Rebuilding the adversarial KataGo testbench (part 1)

I started reading recent papers on adversarial attacks in KataGo, found the code repository ¹ cited in the paper ², and got curious enough to see how much of it I could still piece back together with the latest KataGo.

After opening the repo, I realized that it already had most of the setup needed for adversarial evaluation.

Adversarial model: a model trained using Adversarial MCTS (AMCTS), where the cyclic attack emerges from training against a frozen victim KataGo checkpoint.
Old victim model: kata1-b40c256, a 40-block, 256-channel KataGo checkpoint with about 47M parameters.

I already had the latest KataGo checked out locally, so I had Claude take a stab at porting over the AMCTS changes. The copy in KataGo-custom turned out to be enough for that, since the actual port was only around 300 lines against the latest branch. It looked like the adversarial search modes were mostly there, but for this setup I only cared about the base AMCTS-S. Since I was already moving onto a newer engine base, I also wanted to test against a much stronger checkpoint: kata1-b28c512nbt, a 28-block, 512-channel model with about 73M parameters, roughly 1.5x larger than the older victim and the strongest checkpoint I could find.

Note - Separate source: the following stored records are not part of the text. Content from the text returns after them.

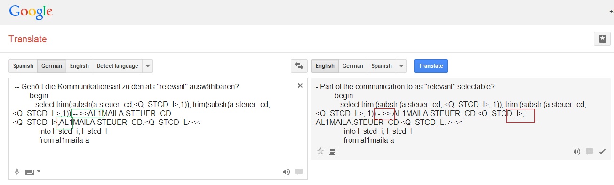614x185 pixels.
Task: Click the select-all translation icon
Action: (x=333, y=151)
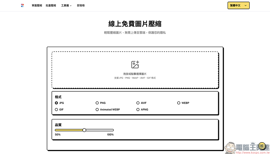The width and height of the screenshot is (270, 154).
Task: Go to the 批量壓縮 page
Action: (51, 5)
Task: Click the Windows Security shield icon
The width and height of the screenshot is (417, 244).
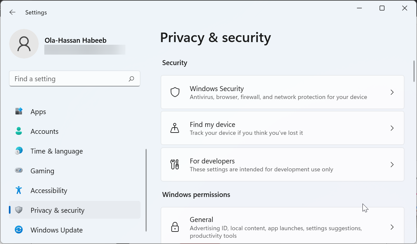Action: click(175, 92)
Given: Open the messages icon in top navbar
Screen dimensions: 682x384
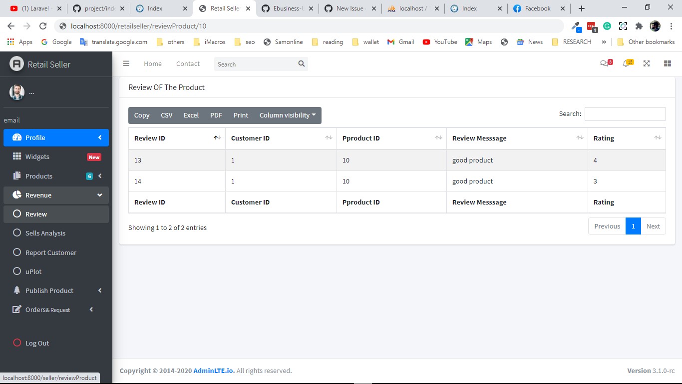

For the very first batch I ran, I only tried two games with the victim and adversarial model switching sides, and left the rest of the configuration alone. I was pretty disappointed with the result: the games dragged on to no result, and the adversarial moves looked like they came from a complete beginner with no sense of shape.

Adversary seems to be playing connect-5 in the first 50 moves :(

After checking through the logs, I started narrowing in on the configuration that actually mattered for this setup. I increased maxMovesPerGame to 1200 so the cyclic adversary had enough room to push the game toward the kind of non-resolving positions it relies on. I also disabled allowResignation to avoid early termination that could hide late-game behavior, tightened the rules with koRule = POSITIONAL and scoringRule = AREA, and enabled deterministic search controls like rootSymmetryPruning, antiMirror, and fillDameBeforePass.

I ran multiple 10-game batches with the adversary using a visit budget of 600, while crippling the victim down to zero visits so it was mostly at the mercy of its own policy network. Eventually I was able to get the adversary above a 50% win rate, taking 7 out of 10 games. I also got to witness the kind of failure mode I was looking for: the victim would grow strangely confident in its position while leaving a huge eyeless group unprotected.

With the adversarial setup seemingly working correctly against the old victim model, I had Claude put together a clean benchmark harness with three modes: validate, smoke, and sweep. More test runs for another day.

Adversary (B) wins by resignation, victim's bottom-right captured

Adversary (W) wins by resignation, another massive group captured

References

AlignmentResearch, go_attack — code repository for adversarial Go research.
Wang et al., Adversarial Policies Beat Superhuman Go AIs, 2023.